Tuesday, June 7, 2016

McCalls M6885 Shirtdress

McCalls M6885 Shirtdress

McCalls M6885 Shirtdress

McCalls M6885 Shirtdress

McCalls M6885 shirtdress

McCalls 6885 Shirtdress

M6885 McCalls Shirtdress

Over the past few months I've been buying an awful lot of shirtdress patterns, so when McCall's put the word out they were doing a sewalong this spring, I was all in. I don't wear a lot of dresses in general, but shirtdresses are a different matter. I like their tailored look and they're an empty canvas to dress up or down. On top of this, I love sewing tailored shirts so it was the perfect project for me to fill in a hole in my wardrobe.

Here are the details:

Pattern: McCall's M6885, a semi-fitted, pullover shirtdress with a pointed collar, collar/front bands, button-up placket, front pleat and narrow hem. I sewed view D with patch pockets, tie ends, long sleeves with button tab, and a shaped hemline.

Size: I cut a 14 at the bust and graded out to a 16 at the waist and hips.

Fabric: A blue chambray-like cotton fabric from my stash. It may be a blend of cotton and linen. Nice and lightweight, perfect for summer. Washes and presses beautifully. Where did I buy this? No idea, but my guess is That $1.99 Fabric Store in Auburn, MA. In the pictures above, the blue IRL is more of the darker blue than the lighter blue in some of the shots.

Notions: Gutermann thread, Pro-Weft Supreme Light fusible interfacing from Fashion Sewing Supply, metal buttons from Joann Fabrics.

Sewing Details: I created my own order of construction with this project. I wrote out every step and broke the project down over five days, starting with cutting out the pattern and washing my fabric and ending with sewing on the last button. I made a few changes to the suggested order of construction that the pattern sheet provided; for instance, I worked on all the smallest pieces first, like the sleeve tabs, pockets, and collars. Having my own order of construction really helped keep me focused and kept me from making dumb mistakes because when I was done with that day's tasks, I was DONE. No late night sewing mishaps for me!

The one thing that I didn't catch until the very end was how McCall's wants you to sew the sleeve tab button until the very end of the project. It would have been easier to do this when the sleeve tab was being sewed on the flat sleeve, especially if you use a sewing machine to sew on buttons, as I do. Also sewing the buttonhole at the bottom of the front placket was difficult with all the fabric bunching up at the bottom. If I make this pattern a second time, I'll take my chances by sewing buttonholes on the placket earlier in the process.

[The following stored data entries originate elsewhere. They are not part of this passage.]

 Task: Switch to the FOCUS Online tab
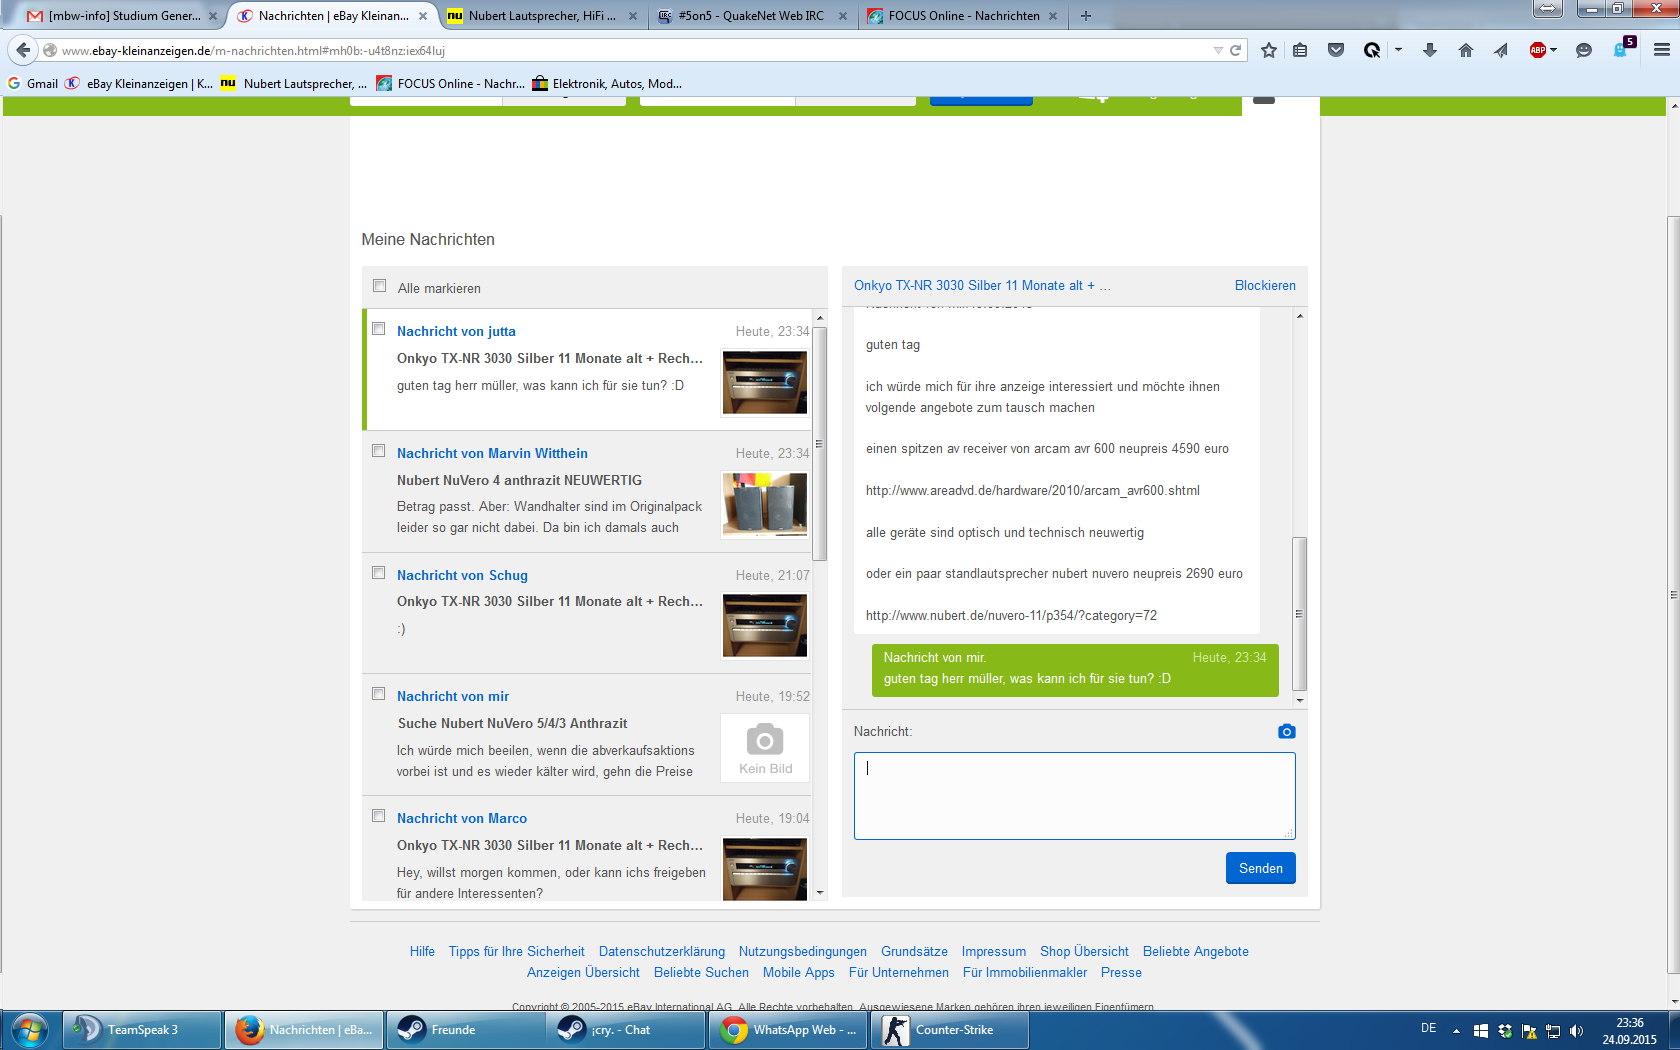(962, 16)
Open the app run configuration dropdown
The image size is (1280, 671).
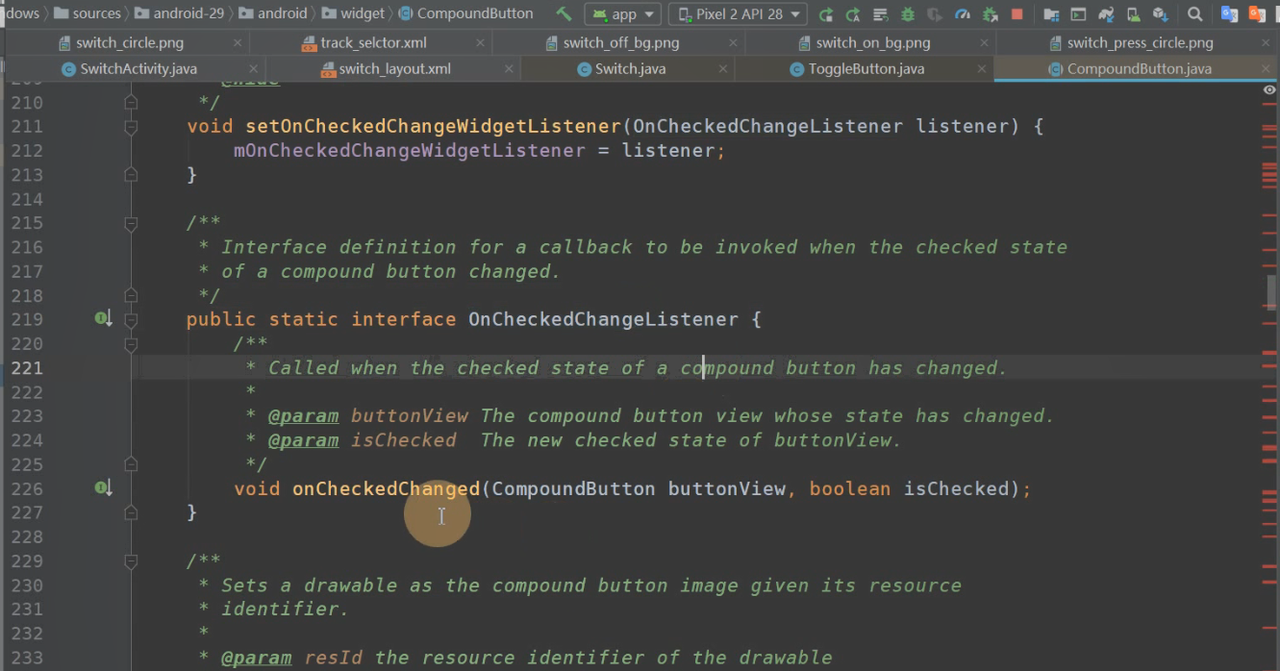click(623, 14)
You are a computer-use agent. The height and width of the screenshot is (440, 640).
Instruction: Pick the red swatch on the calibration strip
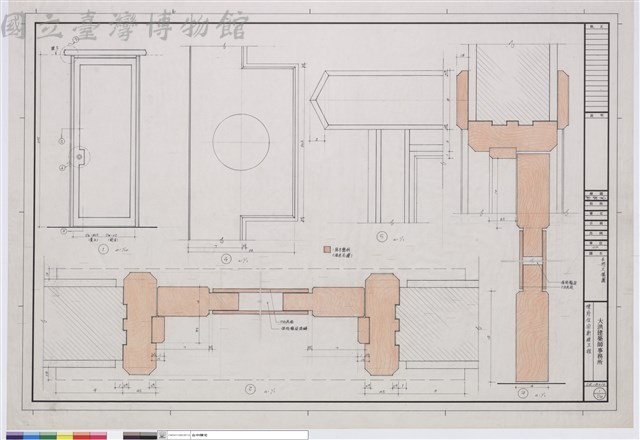point(81,436)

Meg Carter at McCall's had a great tutorial that helped me a lot with constructing the front placket.

My goal was to create a garment with a very clean finish on the inside. Shoulder seams are French seamed, then topstitched from the outside ... I guess sort of mock felled seam? The seams down the side are also French seamed. For the armhole seams, I trimmed and overcast them with my sewing machine; I had already clipped into the seam allowance, making a felled seam a little more difficult, so I took a bit of a shortcut here. The dress was finished with a narrow hem.

One major thing I changed was eliminating the side ties. I wanted to have the option of using my own belts, so instead I made thread chains by zig-zagging over pearl cotton from my embroidery box, then sewed the thread chains into the side seams. These loops will keep looser belts from falling down my waist. Over the next couple weeks I'm going to make a few fabric belts in different colors.

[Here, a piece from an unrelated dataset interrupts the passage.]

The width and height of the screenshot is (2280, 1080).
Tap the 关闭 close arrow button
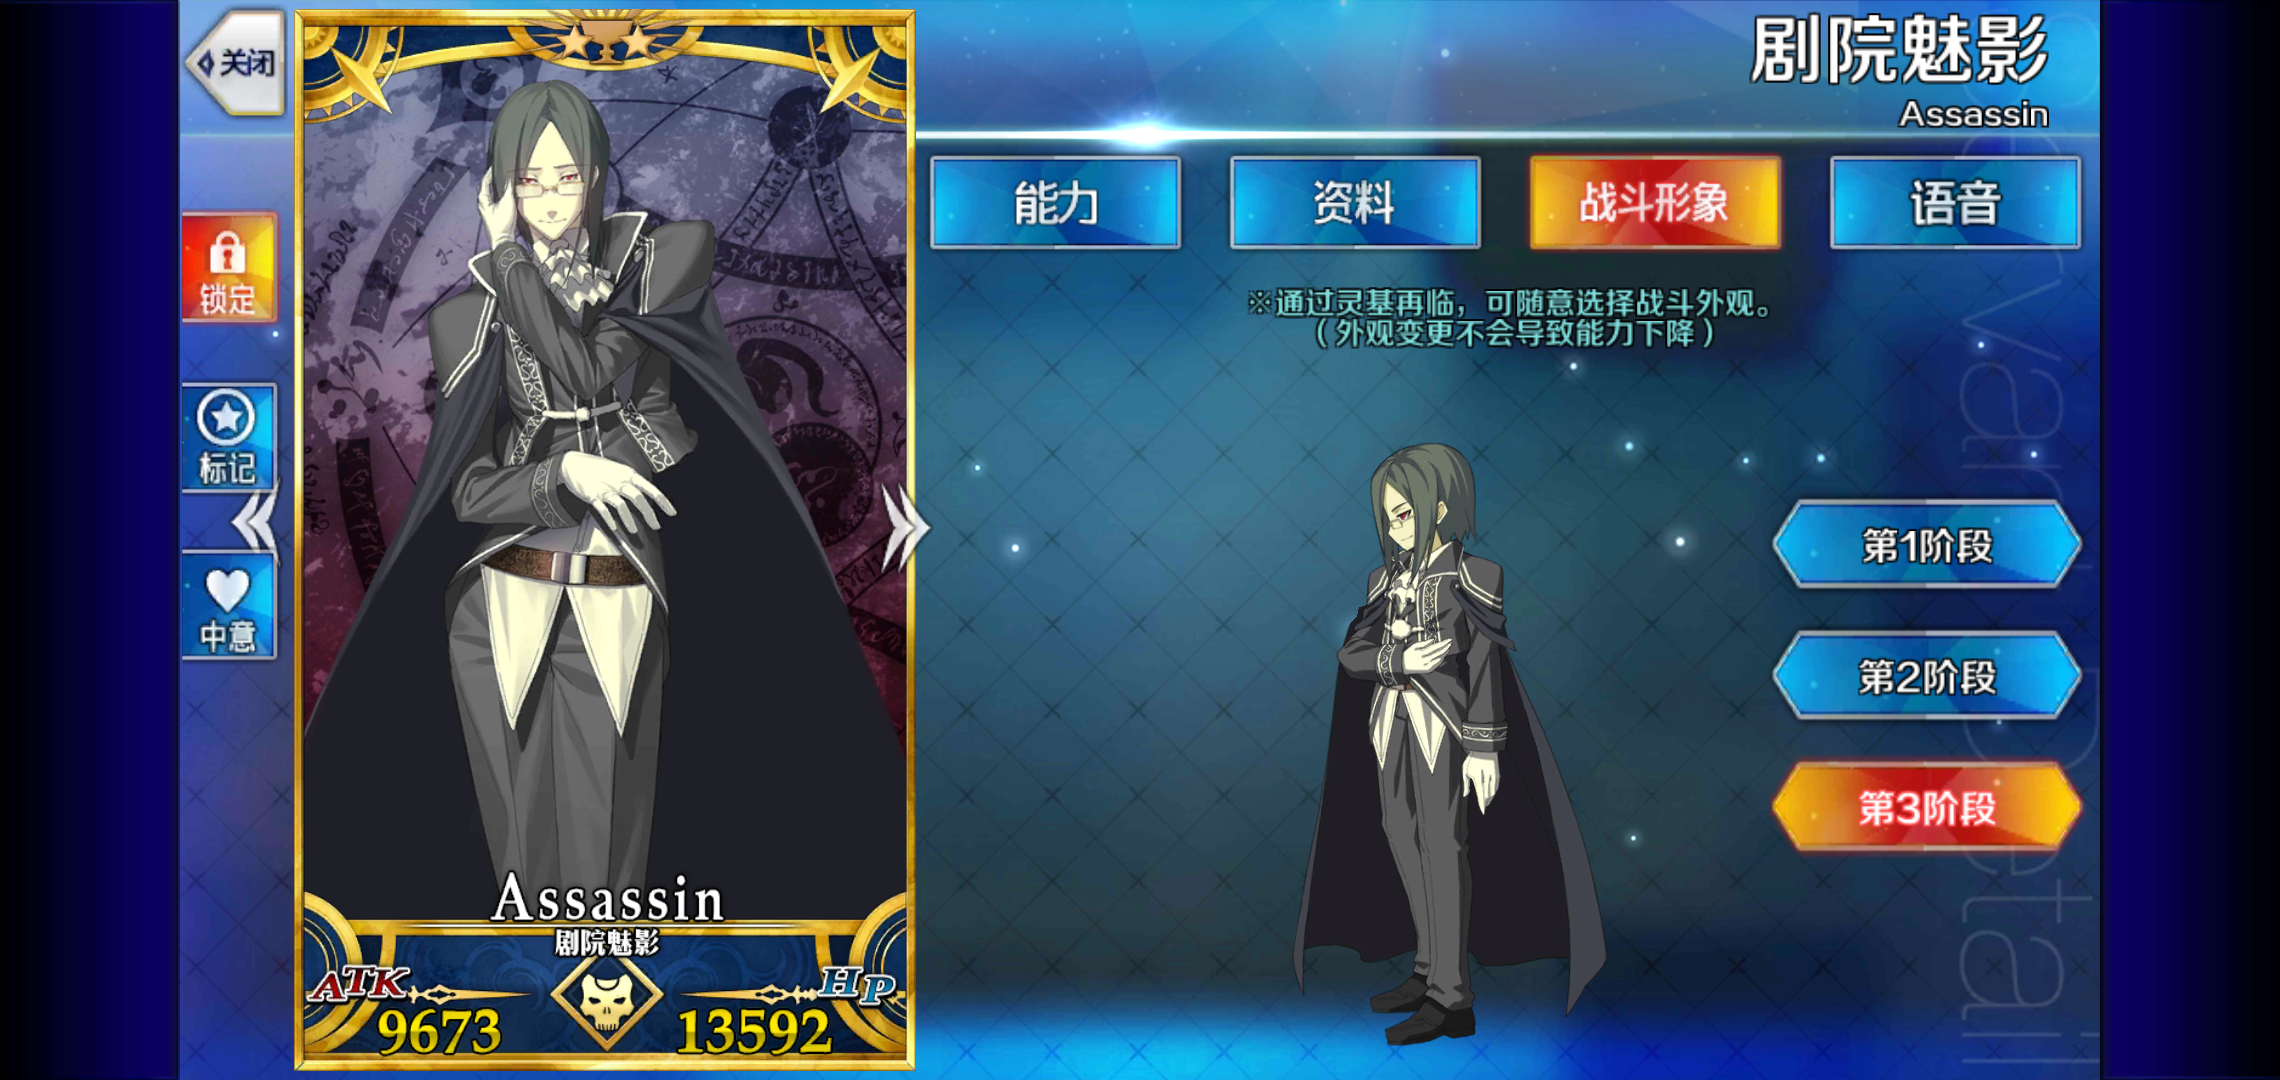point(236,63)
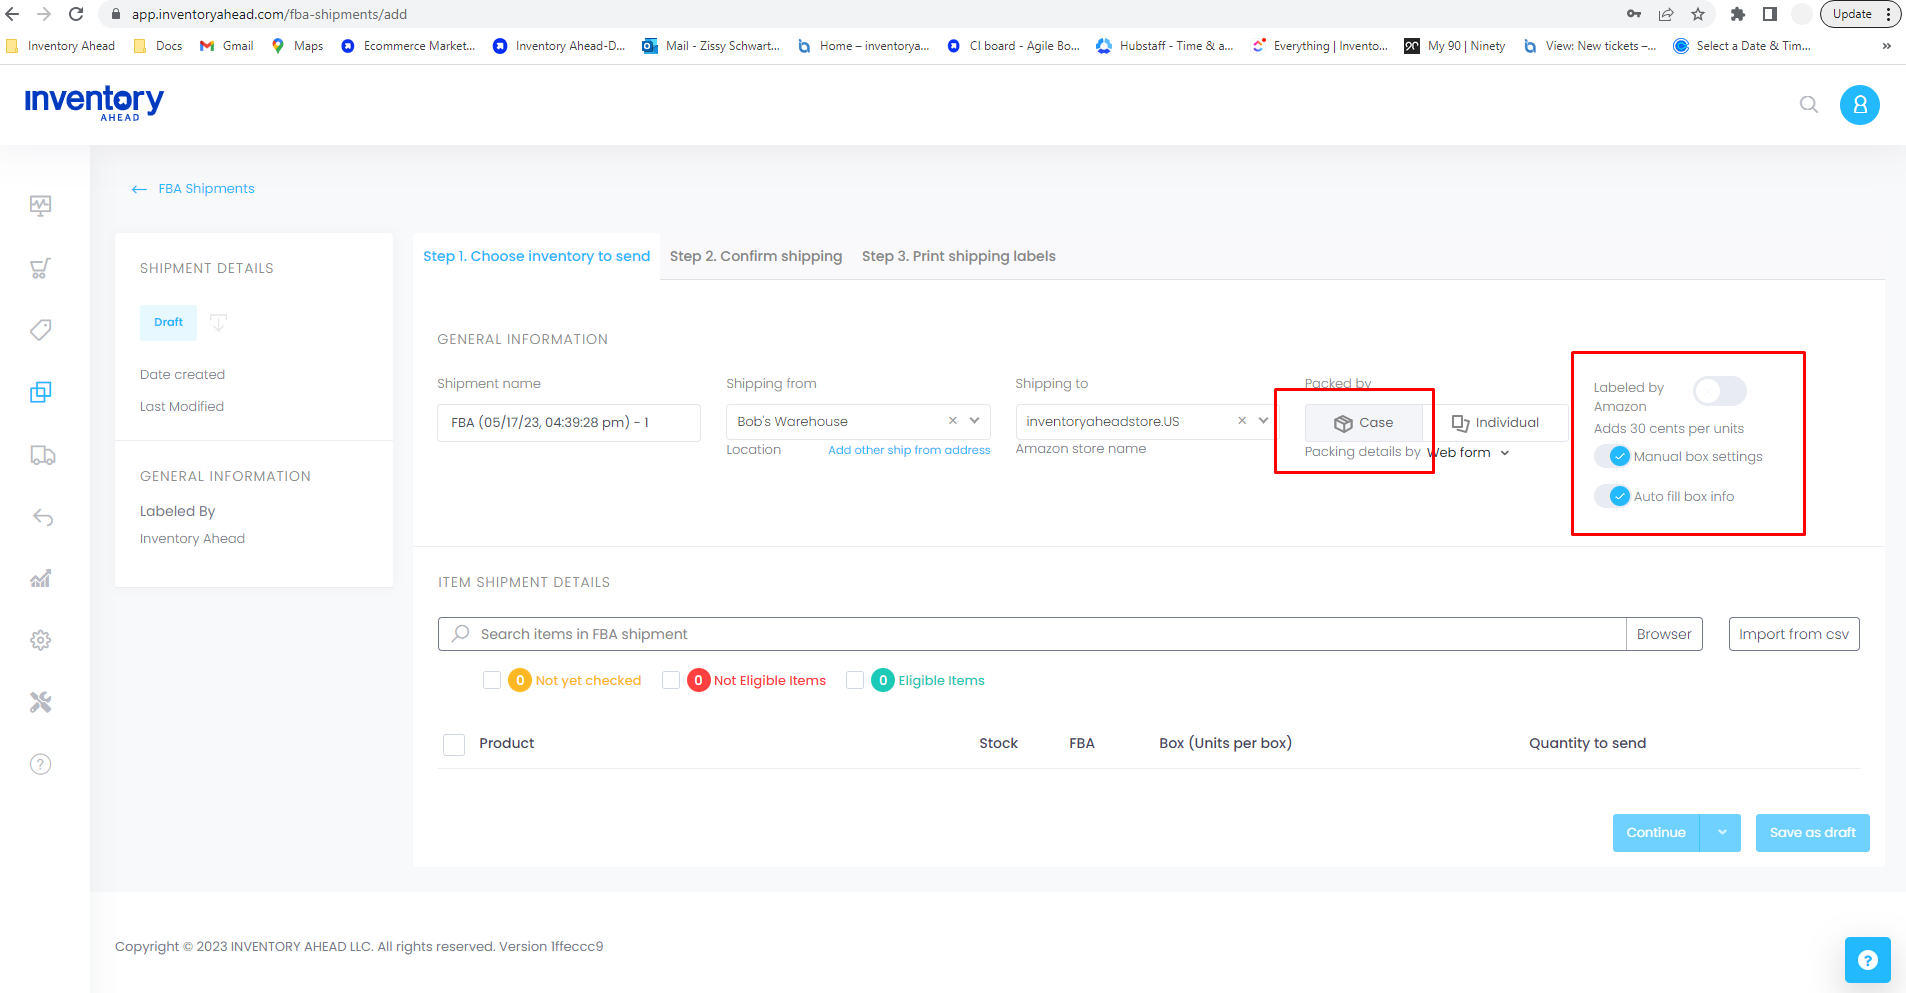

So, what about fit? The shoulder/bust fit was perfect. I wish it were a little looser around my bottom, but I am losing weight so by the time we leave for vacation in August, I think it'll fit perfectly down there. The problem is in the arms. I should have done a muslin because then I could have done a bicep adjustment; the fit is just a little too slim-fitting for my tastes. Lesson learned. I think I would also like the dress about 2" longer as the side reveals a bit more leg than I'm used to.

Another lesson learned: do not assume white tailors chalk disappears. It didn't on this dress. I had used wax-based chalk to mark the wrong side of the fabric and was horrified when, after sewing on the pockets, I noticed a big greasy looking "x" on each of them.  I was able to get most of stain out with Dawn Dish Liquid and a toothbrush, but I can still see a faint "x" on both of them. I guess no one will notice except me, or anyone who finds my boobs especially noteworthy.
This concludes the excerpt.